Thought 4: Take a theory seriously, not literally.

Any theory is a simplification of reality, it does not aim to be descriptive of everything and, in social sciences, the most successful theories only get to first-order effects. We can’t take theories literally to be exact representations but we can take a theory seriously enough so that it may explain empirical behavior.

Unfortunately, many empiricists  view theory as merely motivational. By motivational, I mean that a theory is here to introduce a topic but nothing more, or that it is part of an enormous bundle of theories that have nothing to do with one another and together deliver predictions – some of which may occur in one of the theory and not the other, in both or in none.

So taking one theory seriously really means the following: let’s shut down for a moment all other theories, and assume that the world that we see in a data set has been generated by this theory (and only this theory). Is what I see in line with what the theory says? Is the theory complete enough to speak to all the empirical facts I want to study?

Doing this requires some specialization: if one is serious about a theory, one needs to know it very well – but the payoff is to be able to test multiple predictions of something parsimonious and clear. Few studies can claim this type of transparency.

What about alternative explanations? The good thing about it is that, once we are binded to multiple deep tests of a theory (being serious about it, that is!), most alternative theories will often fall as being naturally ruled out by these tests without having to design specific extra tests.

Thought 5: Theories tell you about (unobserved) exogenous variation in observational samples.

Some disagree, but I like the idea of theory as a poor man’s substitute to unavailable data. If we lived in a world where we could experiment anything instantly and at no cost, we would not need any theory to make better things – we would simply proceed by an infinite set of free experimentation.

I think that’s the deep problem with advocates of the self-called ‘credibility’ revolution who believe that experimentation is required to solve any problem. Yes, experimentation is better but isn’t free or always feasible – so, wherever it is missing, we need to rely on theory.

The greatest example of this is observational data. I was at a conference at Kellogg law and a statistician complained that most research designs in the social sciences would not meet the standards of medical science – he was quite critical of observational data outside of a controlled experiment and believed that instrumental variable methods (even assuming the exclusion held) had serious statistical flaws. I think his point of view was that only carefully planned experimentation could meet the standard of proof, noting that economists always asked him to “Believe..”

Yes, indeed, theory does require to believe. Believing makes things less credible, but there is often no alternate course. But let’s be more precise now, what does ‘believe’ mean in an observational design? Theory is a statement from a source of exogenous (but often unobservable variation) and how this exogenous variation can cause outcomes. The theoretical exercise accepts we need to make assumptions, but requires that these assumptions be clear and logically used – this is the least we can do.

What does the theory conjecture is the source of exogenous variation? While it does not offer certainties, this can inform the empirical design about what assumptions are being made, and (within the theory) how these assumptions are used in a consistent manner.

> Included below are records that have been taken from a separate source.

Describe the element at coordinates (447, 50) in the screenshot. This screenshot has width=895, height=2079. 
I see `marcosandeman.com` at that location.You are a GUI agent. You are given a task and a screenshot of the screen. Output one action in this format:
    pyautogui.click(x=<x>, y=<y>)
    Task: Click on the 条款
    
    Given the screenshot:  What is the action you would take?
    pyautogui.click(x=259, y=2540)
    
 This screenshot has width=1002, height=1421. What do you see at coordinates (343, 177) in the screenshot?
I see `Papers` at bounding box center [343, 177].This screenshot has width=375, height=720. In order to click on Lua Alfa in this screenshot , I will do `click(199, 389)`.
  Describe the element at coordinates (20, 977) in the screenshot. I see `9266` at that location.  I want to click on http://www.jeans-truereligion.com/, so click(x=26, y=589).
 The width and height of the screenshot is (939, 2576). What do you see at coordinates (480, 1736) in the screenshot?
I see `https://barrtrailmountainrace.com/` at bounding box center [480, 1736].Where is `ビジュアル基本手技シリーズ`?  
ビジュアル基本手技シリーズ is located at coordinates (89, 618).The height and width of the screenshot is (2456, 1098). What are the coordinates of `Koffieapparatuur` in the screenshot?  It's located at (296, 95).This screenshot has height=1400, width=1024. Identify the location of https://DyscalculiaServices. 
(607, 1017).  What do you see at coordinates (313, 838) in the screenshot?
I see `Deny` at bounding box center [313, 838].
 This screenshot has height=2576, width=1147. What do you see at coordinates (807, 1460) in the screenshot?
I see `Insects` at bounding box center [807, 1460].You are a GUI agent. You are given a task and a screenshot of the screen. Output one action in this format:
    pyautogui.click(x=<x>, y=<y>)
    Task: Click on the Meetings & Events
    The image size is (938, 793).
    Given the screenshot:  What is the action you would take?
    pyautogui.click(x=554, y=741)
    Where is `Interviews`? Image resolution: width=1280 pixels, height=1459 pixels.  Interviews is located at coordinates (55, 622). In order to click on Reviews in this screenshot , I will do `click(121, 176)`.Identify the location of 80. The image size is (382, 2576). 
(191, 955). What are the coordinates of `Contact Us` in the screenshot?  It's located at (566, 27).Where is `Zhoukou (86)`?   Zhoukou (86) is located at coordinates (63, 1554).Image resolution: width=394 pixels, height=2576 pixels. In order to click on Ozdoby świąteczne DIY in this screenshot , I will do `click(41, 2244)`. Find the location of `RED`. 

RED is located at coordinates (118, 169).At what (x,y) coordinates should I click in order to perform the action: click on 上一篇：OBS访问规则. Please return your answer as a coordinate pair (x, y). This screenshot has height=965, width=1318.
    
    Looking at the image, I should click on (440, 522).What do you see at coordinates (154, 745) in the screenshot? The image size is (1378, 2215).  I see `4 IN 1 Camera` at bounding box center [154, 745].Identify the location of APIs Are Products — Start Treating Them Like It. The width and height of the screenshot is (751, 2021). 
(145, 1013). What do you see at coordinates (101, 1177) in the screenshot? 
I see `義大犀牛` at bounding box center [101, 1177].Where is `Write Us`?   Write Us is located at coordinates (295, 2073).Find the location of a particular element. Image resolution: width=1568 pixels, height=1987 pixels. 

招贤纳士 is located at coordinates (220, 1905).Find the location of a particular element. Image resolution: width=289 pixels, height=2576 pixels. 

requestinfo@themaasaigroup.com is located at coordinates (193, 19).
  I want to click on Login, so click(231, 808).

The evil word, here, is of course endogeneity. Endogeneity is a fundamental characteristic of any observational study. Theory does not solve the endogeneity, if we mean, by solving, providing the same level of confidence as if there had been an experiment. However, theory does clarify a plausible mechanism for the endogenous relationship between variables, and links them to an exogenous source. Theory clarifies the assumed source of (unobserved) exogenous variation.